Là deux canapés, une méridienne, des tables basses, des beaux livres sur la photographie, sur les nus, sur les sculptures mais aussi le dernier ouvrage de Sandrine Sauveur, plus fétichiste. Une bouteille de champagne dans un seau de glace, des canapés, des amuse-bouches, et une femme assise, les jambes écartées. Delphine ne parut pas surprise mais plutôt charmée par cette présence féminine, une ravissante brune aux yeux bandés, des lèvres rouges, un corset underbust noir de taffetas moiré sous un soutien-gorge demi-bonnet laissant deux seins volumineux et charnels pointés vers l'invitée. Des jarretelles tendues vers des bas noirs à revers rouges, des jambes avec des cuisses pulpeuses sous le fin nylon, là, écartées à la vue de tous. Une vallée des délices offerte, ouverte sous un petite bande poils fins, une chaîne dorée la traversait, s'enfonçant ensuite entre les lèvres, dans un mystère plus intérieur.





John caressait cette femme qu'il ne connaissait pas encore physiquement, mais qui avait affichée ses envies clairement, libertine et jouisseuse des espaces délicats uniquement. Il avait pris en main ce scénario, pour qu'elle puisse trouver le trésor attendu, donner son corps dans un trio sensuel. Ses attentes étaient connues mais il restait la magie de la mise en scène  des partages, des contacts, des actions contraintes comme des plus beaux lâcher-prises. En ce lieu, avec le souffle de vent venant du dehors, les parfums des pivoines posées dans la pièce, des effluves de parfums charnels, des hormones en plein travail, ils se laisseraient prendre au jeu. Elle sentait les mains posées sur ses fesses, touchant à travers sa jupe noire les jarretelles, suivant le creux entre deux rondeurs, passant par la fente entre doublure et cuisses nylonées.
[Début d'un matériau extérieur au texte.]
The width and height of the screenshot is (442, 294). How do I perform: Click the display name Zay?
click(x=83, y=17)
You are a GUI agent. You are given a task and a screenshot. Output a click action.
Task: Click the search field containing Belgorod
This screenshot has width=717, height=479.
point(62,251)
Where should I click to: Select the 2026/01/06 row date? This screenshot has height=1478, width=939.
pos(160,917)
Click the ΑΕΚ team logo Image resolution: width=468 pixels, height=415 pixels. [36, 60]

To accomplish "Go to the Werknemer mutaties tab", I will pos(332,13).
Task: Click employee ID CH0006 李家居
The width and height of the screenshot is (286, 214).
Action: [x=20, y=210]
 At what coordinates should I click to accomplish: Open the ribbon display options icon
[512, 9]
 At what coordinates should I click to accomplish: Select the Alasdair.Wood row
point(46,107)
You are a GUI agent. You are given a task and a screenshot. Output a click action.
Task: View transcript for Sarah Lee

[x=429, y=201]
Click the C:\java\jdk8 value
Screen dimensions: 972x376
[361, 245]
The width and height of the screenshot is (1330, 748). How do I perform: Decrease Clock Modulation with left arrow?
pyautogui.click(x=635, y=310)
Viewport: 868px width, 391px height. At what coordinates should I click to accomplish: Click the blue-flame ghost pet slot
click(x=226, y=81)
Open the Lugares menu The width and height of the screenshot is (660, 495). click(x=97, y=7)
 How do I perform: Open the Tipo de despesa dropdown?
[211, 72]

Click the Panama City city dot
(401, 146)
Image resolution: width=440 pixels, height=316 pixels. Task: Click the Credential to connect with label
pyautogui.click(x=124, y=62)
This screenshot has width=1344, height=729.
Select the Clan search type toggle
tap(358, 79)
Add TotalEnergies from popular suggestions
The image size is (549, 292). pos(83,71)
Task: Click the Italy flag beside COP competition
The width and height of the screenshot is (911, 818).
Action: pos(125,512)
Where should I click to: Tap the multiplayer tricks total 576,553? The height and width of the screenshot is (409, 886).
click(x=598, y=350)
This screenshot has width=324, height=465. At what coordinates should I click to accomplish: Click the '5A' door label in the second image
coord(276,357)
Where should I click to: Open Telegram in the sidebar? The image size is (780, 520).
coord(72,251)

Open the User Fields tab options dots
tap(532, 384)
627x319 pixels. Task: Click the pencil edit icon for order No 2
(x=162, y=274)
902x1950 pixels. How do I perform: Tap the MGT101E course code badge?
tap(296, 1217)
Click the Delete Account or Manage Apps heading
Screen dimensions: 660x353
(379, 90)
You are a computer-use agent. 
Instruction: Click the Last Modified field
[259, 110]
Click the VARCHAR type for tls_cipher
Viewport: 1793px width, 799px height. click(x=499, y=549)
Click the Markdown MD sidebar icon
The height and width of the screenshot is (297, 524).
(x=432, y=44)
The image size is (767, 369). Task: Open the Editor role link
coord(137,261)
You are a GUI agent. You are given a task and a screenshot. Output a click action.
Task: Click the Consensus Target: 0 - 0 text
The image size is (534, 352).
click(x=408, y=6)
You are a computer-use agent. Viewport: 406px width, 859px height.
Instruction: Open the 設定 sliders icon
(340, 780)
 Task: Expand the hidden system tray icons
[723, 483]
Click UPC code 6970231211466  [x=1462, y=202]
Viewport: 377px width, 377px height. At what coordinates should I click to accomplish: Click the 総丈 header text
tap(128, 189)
Delphine, ouvrit sa veste, dévoilant un chemisier de satin perle lui aussi, John dans son dos, saisit fermement puis doucement sa taille, ses seins, son corps entier. Il glissait entre la douceur de la soie, et le contact des dessous, une probable guêpière, de la volupté à pleines mains, le cou, les perles l'entourant. Il soufflait dans son cou, tout en ouvrant le chemisier, bouton après bouton, libérant avec des caresses, des frottements ce corps en pleine sublimation. Elle n'osait trop bouger, fermant les yeux, pour sentir les mains la découvrant, la modélisant dans l'espace, gardant dans son regard fermé l'image de cette femme qui entendait ces bruits proches, ses halètements légers. Surtout depuis qu'il avait fait tomber sa jupe, d'un geste précis, retenant dans le dos ses deux mains, la forçant à s'incliner pour arrondir ses fesses vers son regard gourmet. Rien de son corps ne pouvait plus s'exposer, plus encore le reflet brillant du rosebud qui ornait son anus, une lumière bleu sous un fin voile de dentelle noire.  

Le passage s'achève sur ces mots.